De que cigarras? De que aromas? De que abelhas? De que mel? Alguém, então, saberá a cor dos olhos das galinhas? Quem saberá o cheiro do mosto e o gosto do mel sem aditivos?

Ainda virão, na primavera, as andorinhas?

Ó Graça, responde-me!

Um abraço

São disse...

Obrigada por me dares aconhecer esta escrita tão agradável!

Feliz semana, amiga.

lena disse...

excelente partilha de um poeta que há muito leio

direi alegria reencontrada

lembre-me:

Como um eco

Não tinhas nome. Existias como um eco do silêncio. Eras talvez uma pergunta do vento.

Albano Martins



a ternura do meu abraço para ti Graça Pires

beijinhos

lena

Soledade disse...

Eu conheço pouco Albano Martins e gostei de ler este poema que afunda as raízes na substância da vida, na sua afirmação.

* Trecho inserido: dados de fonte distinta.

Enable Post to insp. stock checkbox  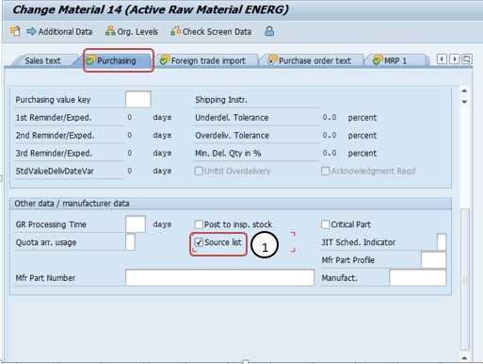tap(199, 224)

E destacaria, como teresa p., os versos
«por mais que /digas, falas sempre das abelhas, do mel /adolescente escorrendo dos favos loucos /da alegria.» - para dizer da poesia da própria Graça.
Um beijo, boa semana

Graça Pires disse...

Minhas amigas e meus amigos, desculpem lá esta minha ausência (se por ela deram). Ainda bem que gostaram do texto do Albano Marins. O livro "Assim são as Algas" contém toda a poesia do autor de 1950 a 2000. É um excelente livro, que se lê com todo o prazer. Agradeço-vos os comentários. Um beijo.